Institute of Health, Jimma University, Jimma, Ethiopia.
Faculty of Medicine, Institute of Health and Society, University of Oslo, Oslo, Norway.
BMC Med Educ. 2024 Sep 16;24(1):1016. doi: 10.1186/s12909-024-06012-x.
The ability of an expert's item difficulty ratings to predict test-taker actual performance is an important aspect of licensure examinations. Expert judgment is used as a primary source of information for users to make prior decisions to determine the pass rate of test takers. The nature of raters involved in predicting item difficulty is central to set credible standards. Therefore, this study aimed to assess and compare raters' prediction and actual Multiple-Choice Questions' difficulty of the undergraduate medicine licensure examination (UGMLE) in Ethiopia.

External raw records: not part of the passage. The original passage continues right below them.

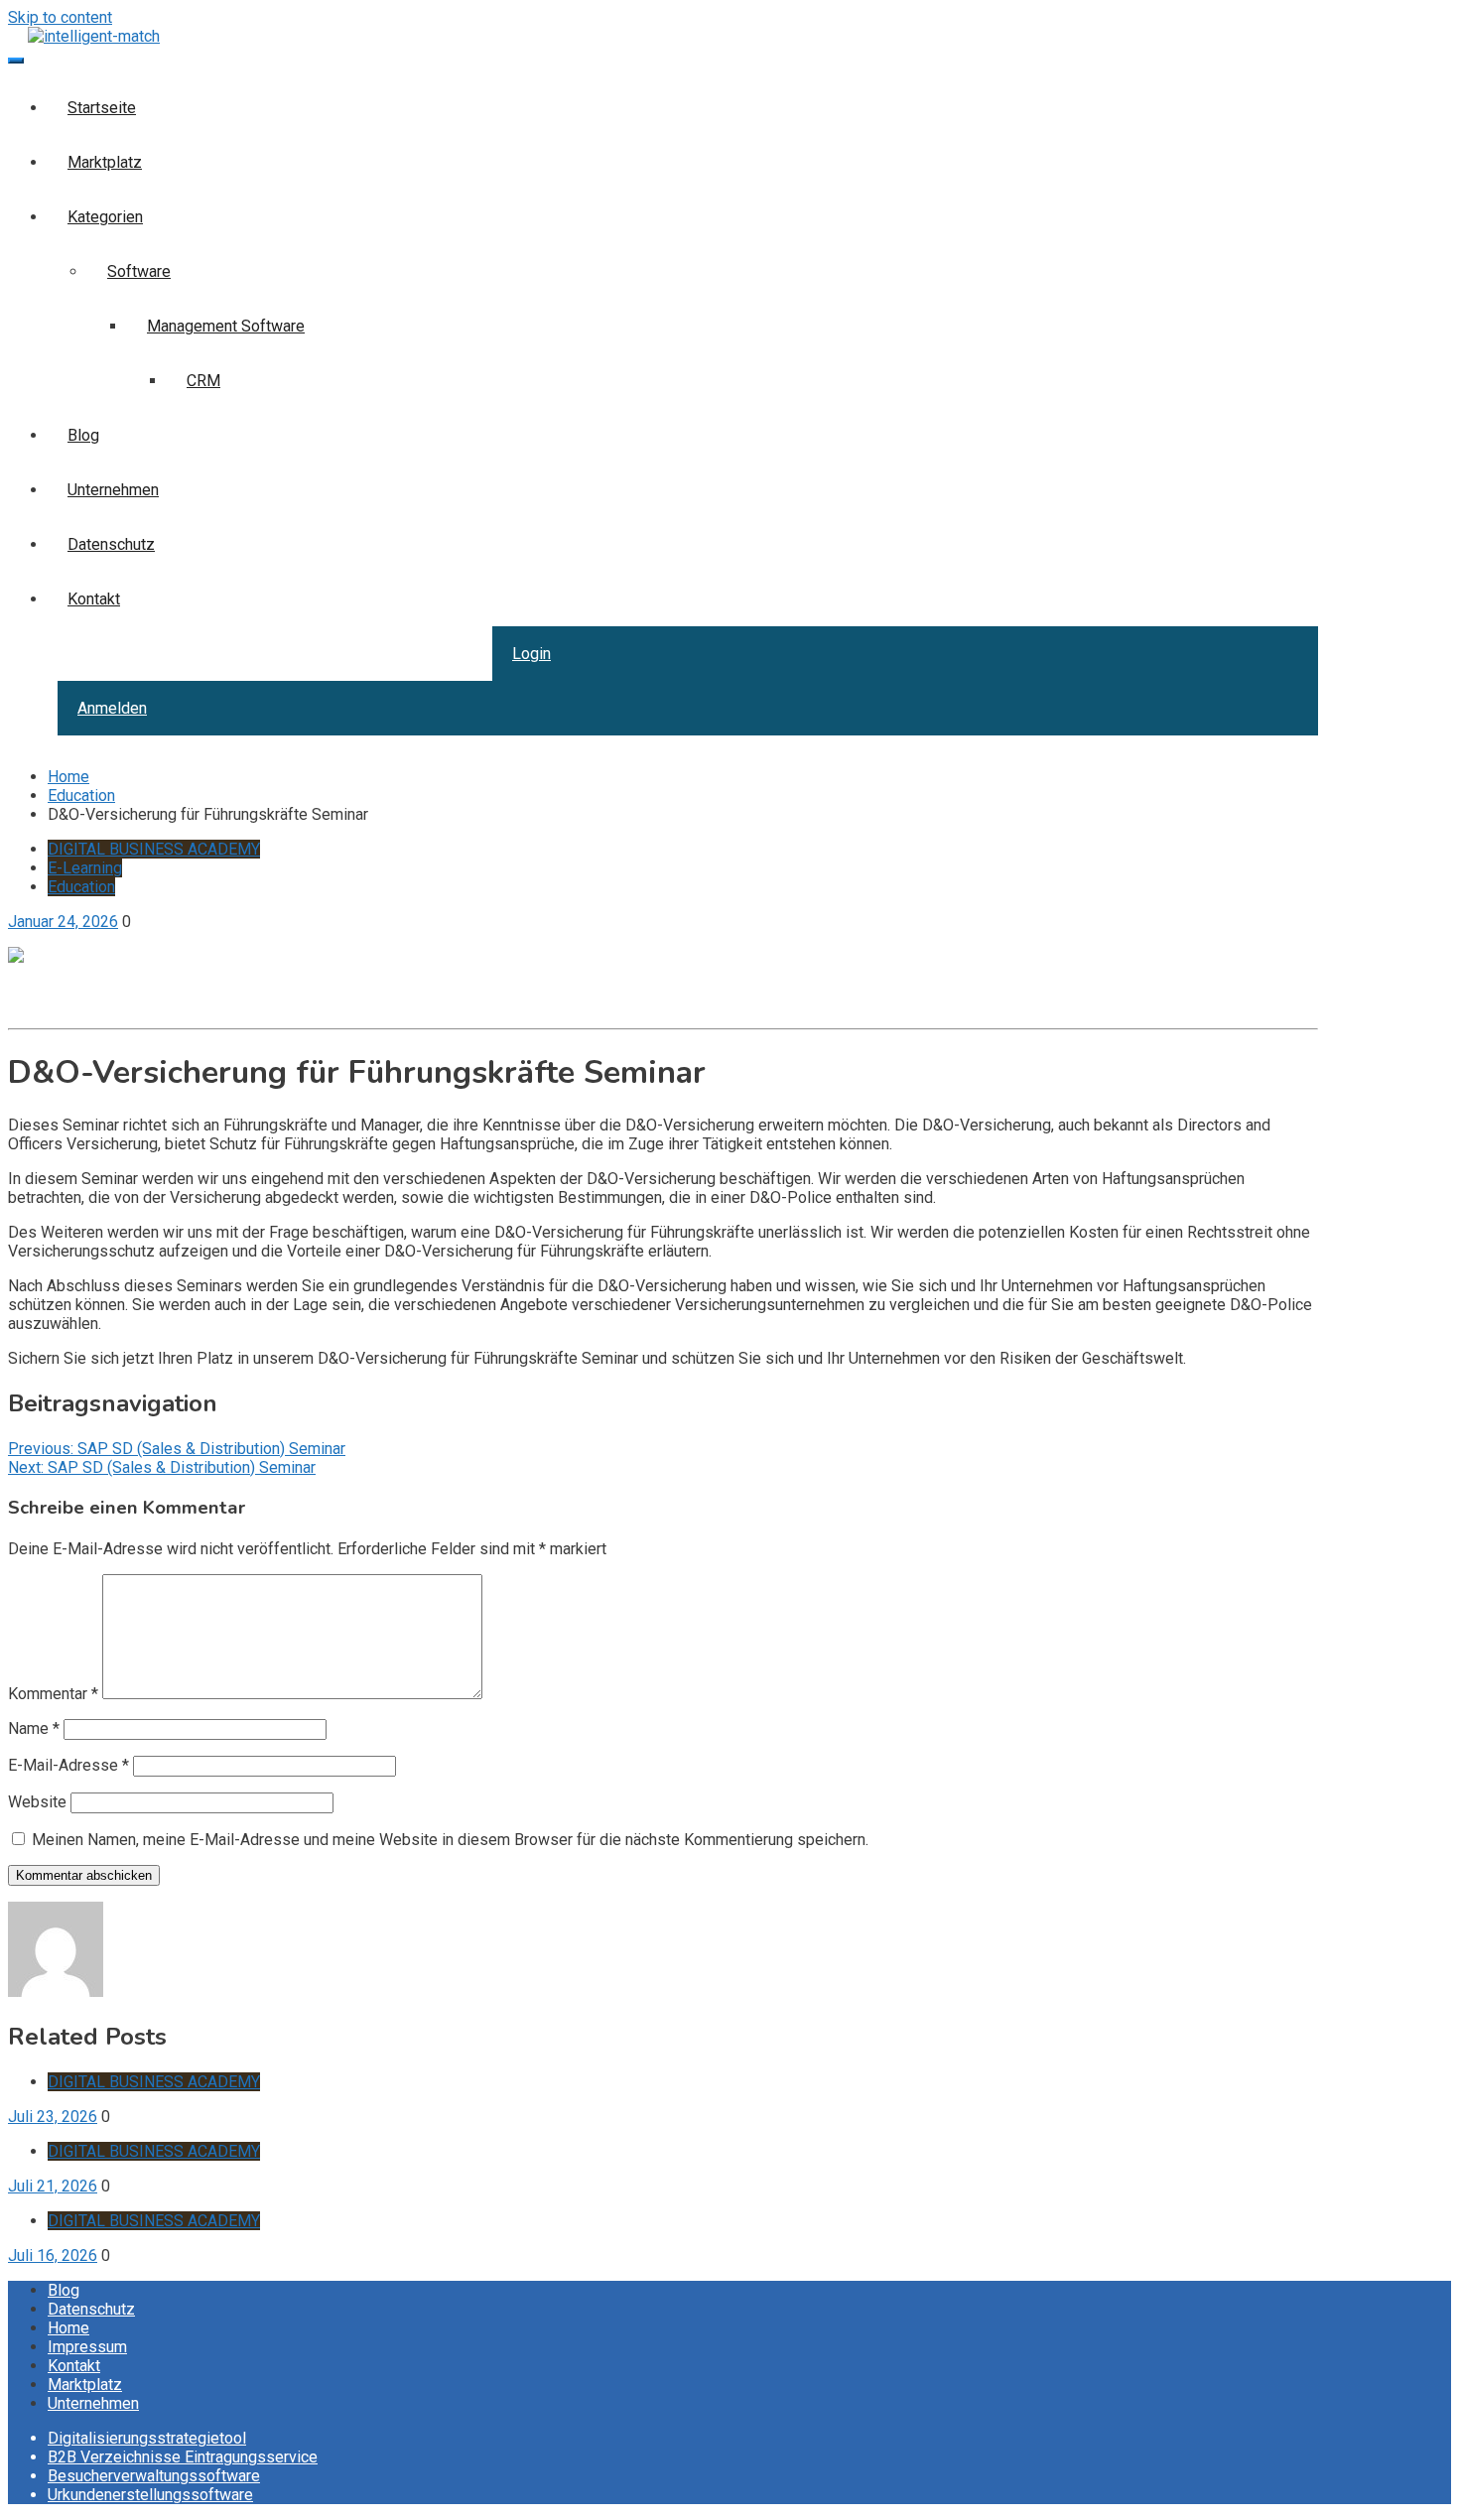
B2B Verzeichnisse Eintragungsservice (183, 2457)
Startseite (101, 107)
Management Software (226, 326)
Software (139, 271)
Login (531, 653)
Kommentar (53, 1693)
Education (81, 886)
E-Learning (85, 868)
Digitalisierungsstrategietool (147, 2438)
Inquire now (48, 1010)
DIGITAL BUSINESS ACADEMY (154, 849)
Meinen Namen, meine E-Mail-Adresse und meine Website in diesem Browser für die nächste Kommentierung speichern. (450, 1839)
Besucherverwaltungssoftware (154, 2475)
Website (37, 1801)
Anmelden (112, 708)
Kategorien (105, 216)
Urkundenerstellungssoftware (150, 2494)
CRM (203, 380)
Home (68, 2328)
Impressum (87, 2346)
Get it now (42, 992)
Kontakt (93, 599)
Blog (83, 435)
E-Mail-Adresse (68, 1765)
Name (34, 1728)
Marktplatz (104, 162)
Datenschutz (111, 544)
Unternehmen (113, 489)
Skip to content (60, 17)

815 examinees' responses to 200 Multiple-Choice Questions (MCQs) were used in this study. The study also included experts' item difficulty ratings of seven physicians who participated in the standard settings of UGMLE. Then, analysis was conducted to understand experts' rating variation in predicting the actual difficulty levels of examinees. Descriptive statistics was used to profile the mean rater's and actual difficulty value for MCQs, and ANOVA was used to compare the mean differences between raters' prediction of item difficulty. Additionally, regression analysis was used to understand the interrater variations in item difficulty predictions compared to the actual difficulty. The proportion of variance of actual difficulty explained from rater prediction was computed using regression analysis.
In this study, the mean difference between raters' prediction and examinees' actual performance was inconsistent across the exam domains. The study revealed a statistically significant strong positive correlation between the actual and predicted item difficulty in exam domains eight and eleven. However, a non-statistically significant very weak positive correlation was reported in exam domains seven and twelve. The multiple comparison analysis showed significant differences in mean item difficulty ratings between raters. In the regression analysis, experts' item difficulty ratings of the UGMLE had 33% power in predicting the actual difficulty level. The regression model also showed a moderate positive correlation (R = 0.57) that was statistically significant at F (6, 193) = 15.58, P = 0.001.
This study demonstrated the complex process for assessing the difficulty level of MCQs in the UGMLE and emphasized the benefits of using experts' ratings in advance. To ensure the exams maintain the necessary reliable and valid scores, raters' accuracy on the UGMLE must be improved. To achieve this, techniques that align with the evolving assessment methodologies must be developed.
专家对项目难度的评分能力能够预测应试者的实际表现,这是执照考试的一个重要方面。专家判断是用户做出预先决策以确定应试者通过率的主要信息来源。参与预测项目难度的评分者的性质对于制定可信标准至关重要。因此,本研究旨在评估和比较埃塞俄比亚本科医学执照考试(UGMLE)中评分者对多项选择题(MCQ)难度的预测和实际难度。
本研究使用了 815 名应试者对 200 道多项选择题(MCQ)的回答。研究还包括参与 UGMLE 标准制定的七名医生的专家项目难度评分。然后,进行了分析以了解专家在预测应试者实际难度水平方面的评分变化。使用描述性统计来分析 MCQ 的平均评分者和实际难度值,并使用方差分析比较评分者对项目难度预测的平均差异。此外,使用回归分析了解项目难度预测的评分者之间的差异与实际难度之间的关系。使用回归分析计算了实际难度从评分者预测中解释的方差比例。
在这项研究中,评分者的预测与应试者的实际表现之间的差异在考试领域之间不一致。研究表明,在考试领域八和十一中,实际难度和预测难度之间存在统计学上显著的强正相关。然而,在考试领域七和十二中,报告了非统计学上非常弱的正相关。多比较分析显示评分者之间的平均项目难度评分存在显著差异。在回归分析中,UGMLE 的专家项目难度评分有 33%的能力可以预测实际难度水平。回归模型还显示出中度正相关(R=0.57),在 F(6, 193)=15.58 时具有统计学意义,P=0.001。
本研究展示了评估 UGMLE 多项选择题难度的复杂过程,并强调了提前使用专家评分的好处。为了确保考试保持必要的可靠和有效分数,必须提高评分者在 UGMLE 上的准确性。为了实现这一目标,必须开发与不断发展的评估方法相一致的技术。